Pigeonholing mod 4 points on plane. I have the following problem as homework. Suppose there are 13 points in the plane, all with integer coordinates. Prove at least one quadrilateral with vertices on those points has a barycentre with integer coordinates.
 A: Each point on the plane is of one of the following forms. $(o, o), (e, e), (o, e), (e, o)$ where $o$ and $e$ stands for odd and even integers. Since there are $13$ points on the plane - by the pigeonhole principle - at least $4$ of them are of the same form. That is  there are $4$ points on the plane $A, B, C, D$ such that each of their first coordinates are pairwise congruent modulo $2$ and each of their second coordinates are pairwise congruent modulo $2$. 
Now think the vectors representing the points $A, B, C, D$ are $ \vec a, \vec b, \vec c, \vec d$. where the $\vec i, \vec j$ components of the vectors are pairwise congruent to each other modulo 2. 
According to @John above, the medians of the bisecting points of the lines joining the vectors will be $\frac {\vec a + \vec b}{2}, \frac{  \vec b + \vec c} {2}, \frac {  \vec c  + \vec d }{2}, \frac {  \vec d + \vec a}{2}$. The intersection of the lines $M_{AB}M_{CD}$ and $M_{AD}M_{BC}$ is the solution to the following two equations. 
$$\vec r = t \left[{ \frac {  \vec c  + \vec d }{2} - \frac {\vec a + \vec b}{2}   }\right] + \frac {\vec a + \vec b}{2} -------(1)$$
$$ r = s \left[{  \frac{  \vec b + \vec c} {2} -  \frac {  \vec d + \vec a}{2}  }\right] +  \frac {  \vec d + \vec a}{2}-------(2) $$
The above two vectors will be equal  when the parameters $t = s= \frac 1 2$ and hence I believe this is the point of intersection of $M_{AB}M_{CD}$ and $M_{AD}M_{BC}$ - (correct me if I'm wrong). 
Now the vector representing the barycentre is $$\vec r = \frac { \vec a + \vec b + \vec c + \vec d}{4}$$ 
Now, like I said since the components of each each of the vectors $ \vec a, \vec b, \vec c, \vec d$ is congruent modulo 2 to each other's components, it can be seen that the components of $\vec r$ are integers. 
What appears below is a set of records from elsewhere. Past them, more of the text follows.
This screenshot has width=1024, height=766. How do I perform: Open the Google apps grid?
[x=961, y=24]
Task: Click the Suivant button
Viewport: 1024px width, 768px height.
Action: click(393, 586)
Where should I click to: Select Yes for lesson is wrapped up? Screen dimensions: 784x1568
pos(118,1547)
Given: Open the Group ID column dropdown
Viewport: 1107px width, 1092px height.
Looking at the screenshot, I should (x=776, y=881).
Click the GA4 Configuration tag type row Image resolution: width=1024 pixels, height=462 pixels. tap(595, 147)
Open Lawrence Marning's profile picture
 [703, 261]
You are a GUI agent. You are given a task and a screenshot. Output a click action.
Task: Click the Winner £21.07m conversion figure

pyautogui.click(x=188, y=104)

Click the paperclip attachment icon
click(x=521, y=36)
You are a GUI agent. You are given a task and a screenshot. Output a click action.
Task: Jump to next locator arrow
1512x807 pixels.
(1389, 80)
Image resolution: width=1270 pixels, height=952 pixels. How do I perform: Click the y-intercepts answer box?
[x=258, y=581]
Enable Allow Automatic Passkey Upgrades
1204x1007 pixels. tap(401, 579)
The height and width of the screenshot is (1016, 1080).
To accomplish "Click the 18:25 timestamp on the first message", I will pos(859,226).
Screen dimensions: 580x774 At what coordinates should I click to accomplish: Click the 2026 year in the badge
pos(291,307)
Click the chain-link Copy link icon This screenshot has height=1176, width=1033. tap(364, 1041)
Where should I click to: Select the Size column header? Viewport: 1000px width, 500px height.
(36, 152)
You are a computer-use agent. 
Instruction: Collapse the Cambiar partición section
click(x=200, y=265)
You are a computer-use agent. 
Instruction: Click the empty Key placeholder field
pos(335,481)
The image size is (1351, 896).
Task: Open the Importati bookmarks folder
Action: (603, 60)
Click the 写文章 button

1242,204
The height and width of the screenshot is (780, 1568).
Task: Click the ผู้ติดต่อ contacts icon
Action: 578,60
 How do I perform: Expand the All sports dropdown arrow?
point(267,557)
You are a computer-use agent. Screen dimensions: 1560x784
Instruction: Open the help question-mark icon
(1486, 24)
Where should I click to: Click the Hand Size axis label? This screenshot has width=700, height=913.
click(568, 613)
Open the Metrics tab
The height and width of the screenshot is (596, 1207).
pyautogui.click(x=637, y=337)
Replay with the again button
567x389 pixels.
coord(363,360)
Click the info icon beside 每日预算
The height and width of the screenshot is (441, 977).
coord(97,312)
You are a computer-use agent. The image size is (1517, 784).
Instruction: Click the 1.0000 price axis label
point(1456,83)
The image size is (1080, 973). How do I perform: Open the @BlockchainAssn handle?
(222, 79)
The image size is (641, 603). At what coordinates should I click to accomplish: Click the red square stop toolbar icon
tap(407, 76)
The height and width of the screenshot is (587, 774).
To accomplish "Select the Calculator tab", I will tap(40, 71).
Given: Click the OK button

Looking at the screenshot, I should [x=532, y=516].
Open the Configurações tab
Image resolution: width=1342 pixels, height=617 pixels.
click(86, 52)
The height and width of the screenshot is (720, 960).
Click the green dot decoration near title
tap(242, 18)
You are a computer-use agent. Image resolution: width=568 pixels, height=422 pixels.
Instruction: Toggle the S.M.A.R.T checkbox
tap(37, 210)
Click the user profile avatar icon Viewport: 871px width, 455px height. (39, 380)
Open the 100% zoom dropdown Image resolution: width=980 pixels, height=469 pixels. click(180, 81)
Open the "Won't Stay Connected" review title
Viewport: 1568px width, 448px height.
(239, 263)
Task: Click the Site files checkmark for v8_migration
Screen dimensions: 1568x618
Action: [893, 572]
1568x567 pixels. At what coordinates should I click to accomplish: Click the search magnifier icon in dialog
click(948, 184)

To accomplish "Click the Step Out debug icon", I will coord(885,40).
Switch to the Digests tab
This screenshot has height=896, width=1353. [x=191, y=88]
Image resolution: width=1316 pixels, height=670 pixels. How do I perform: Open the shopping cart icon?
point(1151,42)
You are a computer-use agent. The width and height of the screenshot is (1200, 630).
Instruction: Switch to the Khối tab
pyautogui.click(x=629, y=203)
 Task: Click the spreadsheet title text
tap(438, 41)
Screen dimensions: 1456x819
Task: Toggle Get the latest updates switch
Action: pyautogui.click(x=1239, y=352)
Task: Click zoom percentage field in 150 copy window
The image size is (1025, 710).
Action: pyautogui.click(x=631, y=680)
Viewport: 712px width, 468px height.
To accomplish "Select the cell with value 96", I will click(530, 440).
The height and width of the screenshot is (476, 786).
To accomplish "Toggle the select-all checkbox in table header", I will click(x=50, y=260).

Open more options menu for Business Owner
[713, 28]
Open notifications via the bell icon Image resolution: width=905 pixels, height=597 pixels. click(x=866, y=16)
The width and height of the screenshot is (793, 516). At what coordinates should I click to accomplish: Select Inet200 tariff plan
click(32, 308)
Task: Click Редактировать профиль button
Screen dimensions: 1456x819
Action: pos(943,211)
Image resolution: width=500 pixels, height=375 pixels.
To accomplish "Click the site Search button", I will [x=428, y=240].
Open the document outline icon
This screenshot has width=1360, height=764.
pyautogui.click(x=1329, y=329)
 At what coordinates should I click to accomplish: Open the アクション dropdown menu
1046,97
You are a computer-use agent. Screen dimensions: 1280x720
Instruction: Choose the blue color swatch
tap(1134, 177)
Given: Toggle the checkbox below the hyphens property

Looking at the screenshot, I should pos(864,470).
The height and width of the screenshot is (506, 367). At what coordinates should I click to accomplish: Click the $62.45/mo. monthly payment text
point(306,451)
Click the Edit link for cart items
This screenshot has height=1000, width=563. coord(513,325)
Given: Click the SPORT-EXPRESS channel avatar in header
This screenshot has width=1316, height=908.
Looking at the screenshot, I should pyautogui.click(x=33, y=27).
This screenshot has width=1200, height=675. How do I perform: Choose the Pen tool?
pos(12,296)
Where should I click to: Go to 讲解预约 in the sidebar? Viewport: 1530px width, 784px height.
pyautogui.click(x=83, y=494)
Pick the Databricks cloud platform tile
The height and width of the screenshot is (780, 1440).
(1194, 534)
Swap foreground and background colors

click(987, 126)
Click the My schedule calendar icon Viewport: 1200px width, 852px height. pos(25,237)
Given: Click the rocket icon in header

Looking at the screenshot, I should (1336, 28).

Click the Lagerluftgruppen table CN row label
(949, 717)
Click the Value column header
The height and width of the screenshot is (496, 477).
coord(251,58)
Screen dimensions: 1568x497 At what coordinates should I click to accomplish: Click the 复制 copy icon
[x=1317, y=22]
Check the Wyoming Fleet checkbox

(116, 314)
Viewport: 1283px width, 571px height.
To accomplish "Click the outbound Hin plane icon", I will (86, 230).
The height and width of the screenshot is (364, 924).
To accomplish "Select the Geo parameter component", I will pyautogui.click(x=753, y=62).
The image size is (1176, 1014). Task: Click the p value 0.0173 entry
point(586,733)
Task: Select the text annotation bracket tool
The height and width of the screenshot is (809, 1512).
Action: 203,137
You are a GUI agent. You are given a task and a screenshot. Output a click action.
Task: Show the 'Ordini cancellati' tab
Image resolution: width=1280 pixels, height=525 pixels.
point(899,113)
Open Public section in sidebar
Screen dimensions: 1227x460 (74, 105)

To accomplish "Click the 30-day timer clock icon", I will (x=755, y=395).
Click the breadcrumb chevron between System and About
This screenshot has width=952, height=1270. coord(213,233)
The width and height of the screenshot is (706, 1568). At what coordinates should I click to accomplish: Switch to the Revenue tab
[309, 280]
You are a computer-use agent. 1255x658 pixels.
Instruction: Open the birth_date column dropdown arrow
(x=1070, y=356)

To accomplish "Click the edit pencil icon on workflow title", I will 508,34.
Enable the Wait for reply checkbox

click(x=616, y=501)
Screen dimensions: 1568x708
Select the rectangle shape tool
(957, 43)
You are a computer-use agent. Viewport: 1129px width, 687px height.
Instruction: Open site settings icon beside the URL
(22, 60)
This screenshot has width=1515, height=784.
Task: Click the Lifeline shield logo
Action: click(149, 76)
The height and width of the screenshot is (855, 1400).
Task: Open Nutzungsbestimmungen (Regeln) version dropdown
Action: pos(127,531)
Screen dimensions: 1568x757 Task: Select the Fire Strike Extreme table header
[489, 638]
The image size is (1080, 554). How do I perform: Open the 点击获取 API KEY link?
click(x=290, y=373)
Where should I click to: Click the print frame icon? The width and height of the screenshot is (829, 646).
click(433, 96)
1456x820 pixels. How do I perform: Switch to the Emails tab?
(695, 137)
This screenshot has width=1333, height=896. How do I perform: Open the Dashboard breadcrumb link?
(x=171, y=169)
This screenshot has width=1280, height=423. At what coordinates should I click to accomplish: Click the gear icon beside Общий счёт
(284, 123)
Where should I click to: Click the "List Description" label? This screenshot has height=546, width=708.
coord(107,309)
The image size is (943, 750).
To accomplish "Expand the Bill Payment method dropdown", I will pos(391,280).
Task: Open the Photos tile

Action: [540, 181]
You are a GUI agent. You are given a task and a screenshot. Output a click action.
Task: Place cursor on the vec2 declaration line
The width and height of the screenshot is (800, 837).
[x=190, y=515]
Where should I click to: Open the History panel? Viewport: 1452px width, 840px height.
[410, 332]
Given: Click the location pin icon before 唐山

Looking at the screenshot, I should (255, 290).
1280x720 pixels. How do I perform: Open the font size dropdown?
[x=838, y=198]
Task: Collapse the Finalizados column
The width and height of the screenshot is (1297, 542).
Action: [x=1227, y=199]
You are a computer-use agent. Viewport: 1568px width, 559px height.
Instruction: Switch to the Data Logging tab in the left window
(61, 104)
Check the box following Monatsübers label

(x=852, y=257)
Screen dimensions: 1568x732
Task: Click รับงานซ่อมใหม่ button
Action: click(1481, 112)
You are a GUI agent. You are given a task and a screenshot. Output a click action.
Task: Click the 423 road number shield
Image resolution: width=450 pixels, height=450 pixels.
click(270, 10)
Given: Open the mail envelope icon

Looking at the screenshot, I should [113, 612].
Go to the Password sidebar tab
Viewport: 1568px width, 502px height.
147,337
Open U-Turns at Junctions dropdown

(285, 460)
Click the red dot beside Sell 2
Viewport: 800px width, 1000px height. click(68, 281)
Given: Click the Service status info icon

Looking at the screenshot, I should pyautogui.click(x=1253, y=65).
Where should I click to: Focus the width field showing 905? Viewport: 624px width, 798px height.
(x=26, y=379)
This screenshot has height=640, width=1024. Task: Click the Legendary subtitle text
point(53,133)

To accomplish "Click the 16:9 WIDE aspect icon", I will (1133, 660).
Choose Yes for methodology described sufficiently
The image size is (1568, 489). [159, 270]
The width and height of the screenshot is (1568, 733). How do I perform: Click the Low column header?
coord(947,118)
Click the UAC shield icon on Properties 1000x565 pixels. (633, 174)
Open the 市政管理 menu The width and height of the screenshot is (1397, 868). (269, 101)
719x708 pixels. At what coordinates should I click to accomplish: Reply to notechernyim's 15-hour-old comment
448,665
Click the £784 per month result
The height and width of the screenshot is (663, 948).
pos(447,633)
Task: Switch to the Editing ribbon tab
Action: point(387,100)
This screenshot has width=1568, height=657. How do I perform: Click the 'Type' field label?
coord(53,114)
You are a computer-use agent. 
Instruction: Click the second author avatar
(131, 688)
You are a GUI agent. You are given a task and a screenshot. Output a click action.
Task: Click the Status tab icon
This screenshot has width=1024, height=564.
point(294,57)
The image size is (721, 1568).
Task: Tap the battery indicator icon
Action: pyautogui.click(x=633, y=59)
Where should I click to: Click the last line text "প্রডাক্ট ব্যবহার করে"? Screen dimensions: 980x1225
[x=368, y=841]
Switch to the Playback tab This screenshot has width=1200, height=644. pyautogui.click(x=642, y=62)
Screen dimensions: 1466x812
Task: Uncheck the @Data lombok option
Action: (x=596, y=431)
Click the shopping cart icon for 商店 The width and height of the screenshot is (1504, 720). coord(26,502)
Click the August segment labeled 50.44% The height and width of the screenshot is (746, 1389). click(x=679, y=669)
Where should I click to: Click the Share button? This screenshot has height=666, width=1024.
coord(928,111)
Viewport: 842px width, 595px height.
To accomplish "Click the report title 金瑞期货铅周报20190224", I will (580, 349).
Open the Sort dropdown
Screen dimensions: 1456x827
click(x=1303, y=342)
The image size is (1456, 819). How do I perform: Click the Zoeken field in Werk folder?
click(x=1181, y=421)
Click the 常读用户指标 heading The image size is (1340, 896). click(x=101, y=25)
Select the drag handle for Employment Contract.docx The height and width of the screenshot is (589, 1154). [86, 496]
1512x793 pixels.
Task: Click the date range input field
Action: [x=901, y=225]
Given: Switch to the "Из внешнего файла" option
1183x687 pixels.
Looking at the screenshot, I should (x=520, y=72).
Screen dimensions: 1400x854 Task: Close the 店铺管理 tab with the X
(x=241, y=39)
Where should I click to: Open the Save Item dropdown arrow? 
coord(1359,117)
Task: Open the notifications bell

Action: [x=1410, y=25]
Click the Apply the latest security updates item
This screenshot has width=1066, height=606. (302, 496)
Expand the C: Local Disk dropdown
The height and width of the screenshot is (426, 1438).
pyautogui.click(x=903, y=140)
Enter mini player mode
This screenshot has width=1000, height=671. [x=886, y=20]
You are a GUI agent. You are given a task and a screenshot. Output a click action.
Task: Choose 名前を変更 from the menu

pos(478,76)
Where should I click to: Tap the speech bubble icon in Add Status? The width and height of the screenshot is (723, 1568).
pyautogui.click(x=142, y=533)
I'm not a 100% sure about this solution. But this problem enthuses me and hope this would help you to come up with an answer. 
A: The solution of the problem relies on this classical problem, given $5$ points on the plane there are $2$ of them which have a midpoint with integer coordinates. This problem is easy since there are $4$ possibilities for the parities of an ordered pair $(x,y)$. Thus there are two which have the same parity $(x,y)$ and $(x_1,y_1)$. Thus the $x_1+x_2$ and $y_1+y_2$ are even, which makes the midpoint have integer coefficients.
To solve the problem here we use this result to extract a pair of points with integer coordinates, we have $11$ remaining points, do it again, we now have $9$ points. Do this after you take out $5$ pairs of points and there are $3$ points remaining, forget about those $3$ extra points.
You know have $5$ line segments with midpoints with integer coordinates. So $5$ midpoints, so there are $2$ of these midpoints that have a midpoint with integer coordinates. Take these midpoints let $M$ be the midpoint of $AB$ and $L$ the midpoint of $CD$. Then the midpoint of $ML$ is the barycentre of $ABCD$ and we are done.